GovHack is about encouraging and celebrating technical and creative capacity, connecting citizens with government for great outcomes, and building upon the social and economic value of open data published by government. Last year it was held at 31 locations in Australia with over 2200 participants. I’ve been participating at GovHack for the past couple of years and this year, we were fortunate enough to help run the local Sydney event.

After a great conversation with last year's organiser Thai, we had our first team huddle at Fishburners where we used a design thinking to ask ourselves why we were holding GovHack Sydney. We wanted to empower our team and uncover what success meant for them (and us!).

Here’s our 5 step guide:

1. Firstly, we asked questions. How you want to see, think, feel and do after the hackathon? To create meaningful innovations, you need to empathise, know and understand how and why your team are here. After doing this exercise, we were able to identify each other’s beliefs and values. Put these points on sticky notes on a wall.

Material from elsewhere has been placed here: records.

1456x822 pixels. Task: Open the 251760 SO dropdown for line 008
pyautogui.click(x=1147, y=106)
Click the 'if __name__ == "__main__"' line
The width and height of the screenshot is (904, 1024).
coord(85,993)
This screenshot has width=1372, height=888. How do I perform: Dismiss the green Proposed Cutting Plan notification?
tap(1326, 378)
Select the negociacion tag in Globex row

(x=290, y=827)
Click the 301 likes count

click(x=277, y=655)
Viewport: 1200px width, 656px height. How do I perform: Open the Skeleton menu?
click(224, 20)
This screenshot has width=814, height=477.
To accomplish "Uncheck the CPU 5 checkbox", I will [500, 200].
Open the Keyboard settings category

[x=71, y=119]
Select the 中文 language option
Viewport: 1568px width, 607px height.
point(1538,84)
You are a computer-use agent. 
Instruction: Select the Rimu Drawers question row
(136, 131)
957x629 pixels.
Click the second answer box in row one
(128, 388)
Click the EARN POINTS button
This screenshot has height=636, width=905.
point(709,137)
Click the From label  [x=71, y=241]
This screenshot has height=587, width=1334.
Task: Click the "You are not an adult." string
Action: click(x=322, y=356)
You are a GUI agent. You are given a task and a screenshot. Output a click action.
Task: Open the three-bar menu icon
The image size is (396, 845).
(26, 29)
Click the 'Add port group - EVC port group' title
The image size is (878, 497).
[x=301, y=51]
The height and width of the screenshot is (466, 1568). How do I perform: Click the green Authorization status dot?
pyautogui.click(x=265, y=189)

2. Then we defined our 'why'. Using your sticky notes, group them into the most common themes. Here is what GovHack Sydney’s organising team came up with. We want to:

  1. Connect the community

  2. Make a difference

  3. Move useful solutions forward

Doing this activity gave us clarity and focus. Our team’s inspiration, motivation and decision making will stem from these themes.

3. Ideate. We spent 5 intensive minutes on each theme to think about what GovHack Sydney will look like in 2016. With a diverse mix of people from different industries, age groups, and abilities, the mix and collaboration enabled us to have rich conversations. Then we voted for our top 3 ideas and these became our core tasks (after event logistics).

4. Since we’ve had a bit of background with organising events, we determined our SMART (specific, measurable, achievable, realistic, timely) objectives. We listed the essentials of running a hackathon and inserted our core goals around the hackathon date: 29-31 July. Then we asked everyone to ‘own’ a couple of tasks based on their strengths and outcomes.

5. Working in a group means everyone is open, trustworthy, transparent and willing to share experiences. Make the effort to get to know each other, their backgrounds, what their experiences are and work on each other’s strengths. Some useful tools to communicate are Slack, Whatsapp, Facebook messenger. We formed a team in last week’s AngelHack to produce Topo VR, visualising cloud infrastructure. We also met , and since meeting one of the organisers of The Innovator’s Club meetup at AngelHack so we’ve decided to have our meeting at their 1st year birthday party!

After completing this workshop, our team felt really excited! Remember to organise a hackathon using outcomes. Give the power to the people.